Figure 2. Augmented T_H2 cytokine production by ILC2s in neutrophil depleted mice administered HDM for 1 week.

(A) Balb/c mice were administered HDM or PBS intranasally (i.n.) 3 times per week for 1 week and at 24 hours prior to each HDM treatment, mice were dosed with either 100 μg of neutrophil depleting antibody, 1A8, or isotype control antibody, 2A3 intraperitoneally (i.p.). At 24 hours post the final HDM administration BALF was collected (Ŧ). (B) Concentrations of IL-4, IL-5 and IL-13 protein were assessed in and BALF by ELISA. In some experiments, CD4⁺ T cells and ILC2s (pooled from 3 mice per data point) were isolated from the airways by FACS, at 24 hours post final HDM exposure, for subsequent mRNA gene expression analysis. (C) Relative expression of Il-4, Il-5, Il-13 and Gata-3 in T cells and ILC2s derived from BAL of HDM treated mice, as determined by qPCR. At the same time point, the number of IL-13⁺ ILC2s and IL-5⁺ ILC2s (D) and geometric expression of IL-13 and IL-5 in ILC2s (E) in the BAL was assessed by flow cytometry.
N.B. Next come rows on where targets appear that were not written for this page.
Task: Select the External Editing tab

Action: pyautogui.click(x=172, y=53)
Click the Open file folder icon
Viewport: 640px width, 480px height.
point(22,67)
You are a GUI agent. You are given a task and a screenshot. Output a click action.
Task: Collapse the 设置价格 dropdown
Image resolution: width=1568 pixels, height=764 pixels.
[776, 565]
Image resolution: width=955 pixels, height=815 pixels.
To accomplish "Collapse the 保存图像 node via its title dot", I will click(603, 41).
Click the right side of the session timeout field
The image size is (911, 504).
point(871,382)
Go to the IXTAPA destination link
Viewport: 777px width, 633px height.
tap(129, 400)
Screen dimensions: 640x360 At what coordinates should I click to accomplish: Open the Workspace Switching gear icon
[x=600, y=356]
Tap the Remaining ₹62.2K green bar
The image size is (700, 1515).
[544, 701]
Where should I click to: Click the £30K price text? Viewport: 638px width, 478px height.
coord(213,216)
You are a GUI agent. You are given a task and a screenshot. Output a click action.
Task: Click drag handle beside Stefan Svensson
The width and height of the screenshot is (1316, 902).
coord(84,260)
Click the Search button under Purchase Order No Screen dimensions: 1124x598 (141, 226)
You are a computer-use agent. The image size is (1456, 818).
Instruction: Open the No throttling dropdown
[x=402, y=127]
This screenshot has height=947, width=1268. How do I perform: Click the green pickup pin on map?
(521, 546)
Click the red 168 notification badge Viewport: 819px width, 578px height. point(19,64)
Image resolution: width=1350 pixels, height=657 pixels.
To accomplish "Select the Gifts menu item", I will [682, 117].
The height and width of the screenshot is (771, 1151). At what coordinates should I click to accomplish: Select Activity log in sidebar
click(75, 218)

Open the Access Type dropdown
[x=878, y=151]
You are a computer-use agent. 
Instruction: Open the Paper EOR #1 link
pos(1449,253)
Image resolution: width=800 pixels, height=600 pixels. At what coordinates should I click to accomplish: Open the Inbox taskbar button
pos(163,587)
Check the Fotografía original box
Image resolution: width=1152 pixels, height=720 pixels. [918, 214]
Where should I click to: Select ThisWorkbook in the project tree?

Figures present combined data from 2 independent experiments with 4-6 mice per group in each experiment (B, D and E), or from one experiment whereby each data point represents cells pooled from 3 independent mice (C). Results depicted as mean ± SEM. *P<0.05, **P<0.01, ***P<0.001, ****P<0.0001 using Mann–Whitney statistical test.